↓

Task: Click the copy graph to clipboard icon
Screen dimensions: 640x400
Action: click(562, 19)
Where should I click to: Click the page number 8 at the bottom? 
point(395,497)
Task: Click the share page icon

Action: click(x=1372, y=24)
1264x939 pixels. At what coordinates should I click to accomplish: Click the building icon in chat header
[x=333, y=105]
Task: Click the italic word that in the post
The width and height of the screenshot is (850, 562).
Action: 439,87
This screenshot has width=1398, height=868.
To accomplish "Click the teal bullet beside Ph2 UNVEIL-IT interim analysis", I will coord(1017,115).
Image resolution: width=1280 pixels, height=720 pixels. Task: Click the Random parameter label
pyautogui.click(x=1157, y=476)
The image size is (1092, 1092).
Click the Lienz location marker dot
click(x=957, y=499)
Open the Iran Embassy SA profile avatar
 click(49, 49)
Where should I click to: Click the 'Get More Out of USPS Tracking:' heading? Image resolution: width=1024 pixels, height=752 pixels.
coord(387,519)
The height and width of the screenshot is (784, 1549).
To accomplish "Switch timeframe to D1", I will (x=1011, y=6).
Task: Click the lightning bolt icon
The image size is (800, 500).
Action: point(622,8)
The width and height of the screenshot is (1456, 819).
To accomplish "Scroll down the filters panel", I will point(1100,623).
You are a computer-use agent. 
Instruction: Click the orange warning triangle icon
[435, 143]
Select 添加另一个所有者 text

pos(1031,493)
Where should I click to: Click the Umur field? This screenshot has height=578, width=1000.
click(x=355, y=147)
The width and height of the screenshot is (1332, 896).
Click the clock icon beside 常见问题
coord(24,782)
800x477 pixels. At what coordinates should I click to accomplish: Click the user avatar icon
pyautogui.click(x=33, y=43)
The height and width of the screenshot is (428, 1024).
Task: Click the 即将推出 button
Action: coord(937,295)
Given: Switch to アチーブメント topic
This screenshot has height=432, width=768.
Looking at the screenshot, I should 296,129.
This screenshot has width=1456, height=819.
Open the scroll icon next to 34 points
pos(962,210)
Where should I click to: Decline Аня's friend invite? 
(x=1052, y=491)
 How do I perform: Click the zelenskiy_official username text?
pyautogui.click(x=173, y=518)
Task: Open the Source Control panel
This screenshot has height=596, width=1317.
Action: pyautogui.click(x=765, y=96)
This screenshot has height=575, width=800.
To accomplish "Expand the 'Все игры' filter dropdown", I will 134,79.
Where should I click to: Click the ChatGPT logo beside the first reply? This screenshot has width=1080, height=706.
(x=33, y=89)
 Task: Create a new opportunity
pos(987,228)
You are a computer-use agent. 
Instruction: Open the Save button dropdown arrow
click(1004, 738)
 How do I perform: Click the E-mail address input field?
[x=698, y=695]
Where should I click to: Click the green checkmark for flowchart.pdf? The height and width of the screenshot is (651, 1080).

↑

→ Work instructions
Each line containing the word "will" must be pulled from the listing and copied.

→ Solution for this problem
To accomplish "Click the teal bullet beside Ph2 UNVEIL-IT interim analysis", I will coord(1017,115).
To accomplish "Switch timeframe to D1", I will (x=1011, y=6).
To accomplish "Scroll down the filters panel", I will point(1100,623).
To accomplish "Expand the 'Все игры' filter dropdown", I will 134,79.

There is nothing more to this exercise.